On top of that, China has cheapo VRAM GPUs available or soon to be released, like the MTT S80. Yeah it sucks as a Graphics card because the chip is behind, but you get 16Gb of GDDR6 for much cheaper than anything else.
But its not a conspiracy to fight China. The infinite scaling was just Nvidia solidifying themselves as the monopoly because they want all AI infrastructure to be dependent on them, which is why they still illegally export to China, despite an export ban attempting to reduce their potential competition.
Moore Threads (MTT) already has their own CUDA like system called MUSA, and I’m sure they’ll be happy to put in proper hardware support for new stuff like Bf16 and FP8/4. It’ll take a few years, but eventually China will catch up to the point where Nvidia gets shanked by cheaper hardware.
Wasn’t there development of a linux translation layer for CUDA workloads to run on AMD GPUs? I haven’t heard about it in a while, but I’d imagine that’d help the situation.
MTT is just a pipe dream, last I checked. But Deepseek is actively being served, in mixed FP8/FP4, on racks of Huawei accelerators.
I believe Baidu trained a model on them, too. But most training (like Deepseek’s) is still done on CUDA.
…Also, be careful equating this stuff with any kind of “consumer friendly” hardware you or I could buy. That’s less likely.

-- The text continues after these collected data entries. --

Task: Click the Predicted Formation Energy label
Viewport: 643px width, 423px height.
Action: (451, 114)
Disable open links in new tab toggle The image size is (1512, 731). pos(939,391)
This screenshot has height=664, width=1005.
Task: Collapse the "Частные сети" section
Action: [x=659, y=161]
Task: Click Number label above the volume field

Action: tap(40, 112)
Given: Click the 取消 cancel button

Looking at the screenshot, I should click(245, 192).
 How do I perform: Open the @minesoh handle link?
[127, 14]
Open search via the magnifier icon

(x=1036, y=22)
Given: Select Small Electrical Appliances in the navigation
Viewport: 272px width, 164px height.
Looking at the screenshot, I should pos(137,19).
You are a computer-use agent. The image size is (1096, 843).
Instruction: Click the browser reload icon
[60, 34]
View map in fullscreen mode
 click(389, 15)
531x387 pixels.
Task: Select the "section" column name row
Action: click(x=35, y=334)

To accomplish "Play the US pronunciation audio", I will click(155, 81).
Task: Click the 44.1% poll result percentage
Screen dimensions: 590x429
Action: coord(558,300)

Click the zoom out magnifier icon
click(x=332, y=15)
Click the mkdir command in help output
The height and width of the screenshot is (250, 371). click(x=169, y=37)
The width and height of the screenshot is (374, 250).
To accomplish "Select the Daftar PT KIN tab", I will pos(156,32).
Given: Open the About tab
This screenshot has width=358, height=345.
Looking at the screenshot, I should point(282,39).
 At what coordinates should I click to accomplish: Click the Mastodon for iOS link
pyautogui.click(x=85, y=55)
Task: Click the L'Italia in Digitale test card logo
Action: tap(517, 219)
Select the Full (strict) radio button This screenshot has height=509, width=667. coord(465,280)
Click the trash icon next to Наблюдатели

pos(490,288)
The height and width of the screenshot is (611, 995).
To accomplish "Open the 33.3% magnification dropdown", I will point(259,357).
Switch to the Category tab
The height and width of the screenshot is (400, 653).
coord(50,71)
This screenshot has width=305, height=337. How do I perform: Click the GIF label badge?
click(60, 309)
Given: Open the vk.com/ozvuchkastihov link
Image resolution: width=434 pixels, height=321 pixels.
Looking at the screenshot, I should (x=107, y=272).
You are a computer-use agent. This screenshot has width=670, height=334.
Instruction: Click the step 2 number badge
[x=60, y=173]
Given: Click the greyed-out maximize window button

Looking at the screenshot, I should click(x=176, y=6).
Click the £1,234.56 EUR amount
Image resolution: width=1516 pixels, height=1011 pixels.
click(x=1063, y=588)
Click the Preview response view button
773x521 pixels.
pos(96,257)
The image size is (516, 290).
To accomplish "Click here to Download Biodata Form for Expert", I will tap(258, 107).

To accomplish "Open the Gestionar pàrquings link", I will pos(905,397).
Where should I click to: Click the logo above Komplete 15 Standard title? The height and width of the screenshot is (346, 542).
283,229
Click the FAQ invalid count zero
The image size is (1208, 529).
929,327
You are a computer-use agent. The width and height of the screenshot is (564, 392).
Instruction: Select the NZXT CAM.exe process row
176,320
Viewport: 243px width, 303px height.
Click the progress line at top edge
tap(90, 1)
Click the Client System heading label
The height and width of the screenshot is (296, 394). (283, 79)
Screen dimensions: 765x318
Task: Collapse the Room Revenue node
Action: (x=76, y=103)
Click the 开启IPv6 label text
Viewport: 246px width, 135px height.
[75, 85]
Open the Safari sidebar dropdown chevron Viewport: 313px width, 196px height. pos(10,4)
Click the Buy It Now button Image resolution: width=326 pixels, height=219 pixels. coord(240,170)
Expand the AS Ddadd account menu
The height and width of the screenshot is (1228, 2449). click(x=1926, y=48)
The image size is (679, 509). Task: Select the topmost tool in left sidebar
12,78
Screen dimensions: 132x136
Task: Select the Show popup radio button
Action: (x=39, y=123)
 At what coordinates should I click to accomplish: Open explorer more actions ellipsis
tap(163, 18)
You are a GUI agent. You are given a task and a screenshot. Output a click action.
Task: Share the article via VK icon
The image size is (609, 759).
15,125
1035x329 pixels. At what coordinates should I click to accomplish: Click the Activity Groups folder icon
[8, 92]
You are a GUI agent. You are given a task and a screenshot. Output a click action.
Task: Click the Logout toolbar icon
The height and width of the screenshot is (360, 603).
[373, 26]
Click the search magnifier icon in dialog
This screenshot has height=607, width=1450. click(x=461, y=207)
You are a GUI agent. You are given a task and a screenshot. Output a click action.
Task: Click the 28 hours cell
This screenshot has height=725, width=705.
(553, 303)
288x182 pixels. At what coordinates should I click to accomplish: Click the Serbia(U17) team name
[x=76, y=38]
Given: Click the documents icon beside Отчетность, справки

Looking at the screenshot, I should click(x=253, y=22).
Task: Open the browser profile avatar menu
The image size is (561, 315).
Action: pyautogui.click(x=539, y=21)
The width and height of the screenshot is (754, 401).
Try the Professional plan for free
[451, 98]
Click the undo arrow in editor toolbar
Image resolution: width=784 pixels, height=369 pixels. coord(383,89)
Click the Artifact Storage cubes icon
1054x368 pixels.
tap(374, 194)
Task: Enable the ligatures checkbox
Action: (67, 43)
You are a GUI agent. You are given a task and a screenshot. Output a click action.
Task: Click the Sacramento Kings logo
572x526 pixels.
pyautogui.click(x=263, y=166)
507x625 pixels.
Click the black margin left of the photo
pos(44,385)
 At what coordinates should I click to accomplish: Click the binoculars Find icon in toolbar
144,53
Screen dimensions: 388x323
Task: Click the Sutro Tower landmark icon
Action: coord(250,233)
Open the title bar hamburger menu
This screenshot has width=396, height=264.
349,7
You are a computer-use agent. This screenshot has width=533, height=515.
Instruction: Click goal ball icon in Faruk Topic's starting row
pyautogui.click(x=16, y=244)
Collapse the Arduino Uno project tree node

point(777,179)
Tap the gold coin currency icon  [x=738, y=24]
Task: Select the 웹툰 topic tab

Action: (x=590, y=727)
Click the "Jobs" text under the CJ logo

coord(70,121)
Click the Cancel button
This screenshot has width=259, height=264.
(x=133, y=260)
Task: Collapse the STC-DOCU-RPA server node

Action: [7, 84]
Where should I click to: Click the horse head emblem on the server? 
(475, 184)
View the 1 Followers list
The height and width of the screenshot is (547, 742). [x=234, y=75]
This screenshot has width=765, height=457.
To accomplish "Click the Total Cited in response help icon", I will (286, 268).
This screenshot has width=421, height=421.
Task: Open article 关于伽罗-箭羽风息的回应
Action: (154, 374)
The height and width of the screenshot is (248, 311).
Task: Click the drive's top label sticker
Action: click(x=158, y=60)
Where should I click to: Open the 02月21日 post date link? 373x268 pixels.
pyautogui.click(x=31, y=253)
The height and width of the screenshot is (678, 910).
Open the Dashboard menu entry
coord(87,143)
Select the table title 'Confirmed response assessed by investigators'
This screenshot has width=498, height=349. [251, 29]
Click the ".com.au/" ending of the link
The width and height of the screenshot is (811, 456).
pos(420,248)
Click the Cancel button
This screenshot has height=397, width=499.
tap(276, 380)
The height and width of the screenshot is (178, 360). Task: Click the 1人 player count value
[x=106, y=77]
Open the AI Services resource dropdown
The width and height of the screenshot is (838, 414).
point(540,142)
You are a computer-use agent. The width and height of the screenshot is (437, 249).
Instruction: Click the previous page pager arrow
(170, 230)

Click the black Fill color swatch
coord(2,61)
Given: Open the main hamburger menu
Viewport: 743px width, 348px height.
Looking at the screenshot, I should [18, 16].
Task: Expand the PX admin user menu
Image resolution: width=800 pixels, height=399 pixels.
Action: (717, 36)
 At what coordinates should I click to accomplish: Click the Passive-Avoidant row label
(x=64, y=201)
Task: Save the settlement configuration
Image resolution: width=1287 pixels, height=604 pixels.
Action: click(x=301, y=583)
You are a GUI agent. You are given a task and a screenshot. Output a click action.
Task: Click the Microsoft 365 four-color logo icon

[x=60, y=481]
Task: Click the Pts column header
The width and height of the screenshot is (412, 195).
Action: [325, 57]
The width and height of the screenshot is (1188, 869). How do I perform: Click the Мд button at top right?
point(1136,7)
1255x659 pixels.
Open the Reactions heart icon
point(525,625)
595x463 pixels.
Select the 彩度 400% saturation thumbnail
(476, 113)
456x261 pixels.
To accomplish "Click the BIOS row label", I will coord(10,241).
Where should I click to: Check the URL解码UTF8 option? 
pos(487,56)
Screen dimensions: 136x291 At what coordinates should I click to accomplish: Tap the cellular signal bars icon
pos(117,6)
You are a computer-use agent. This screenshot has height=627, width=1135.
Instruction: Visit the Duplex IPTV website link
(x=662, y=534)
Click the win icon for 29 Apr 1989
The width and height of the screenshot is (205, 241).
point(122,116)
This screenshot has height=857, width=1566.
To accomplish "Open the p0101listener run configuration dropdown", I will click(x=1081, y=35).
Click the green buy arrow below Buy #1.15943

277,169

The Huawei accelerators (and other local Chinese hardware experiments) are geared towards huge servers serving requests in parallel.
Hyper scaling was always about cornering the computer market, It was never about providing us some vastly new and superior service.
They should be strung up. And middle management needs to return to fucking school.
It’s like Kyle Kulinski said “I’m starting to understand re-education camps now”
Exactly, its a method of taking tens of billions of dollars in capital and buying a near monopoly. No other providers can compete if the hyperscalers buy all of the hardware, driving up the prices while also selling the service at a loss.
Nobody working out of their garage with a cool idea for a better service can compete if they can’t get hardware and have to charge double what the hyperscalers are charging because they can’t burn capital for years.
It’s a practice that should be considered illegal market manipulation, because that’s what it i
e: extraneous ‘completely’
‘Dumping’ is considered anti-competitive behaviour in a lot of places. This sounds a lot like that.
The state of things is what if, that’s true. It has not happened. :)
At some point, it should happen. Still not going to put a dent in the datacenter / dystopia rally though, since they will pick Nvidia and known brands.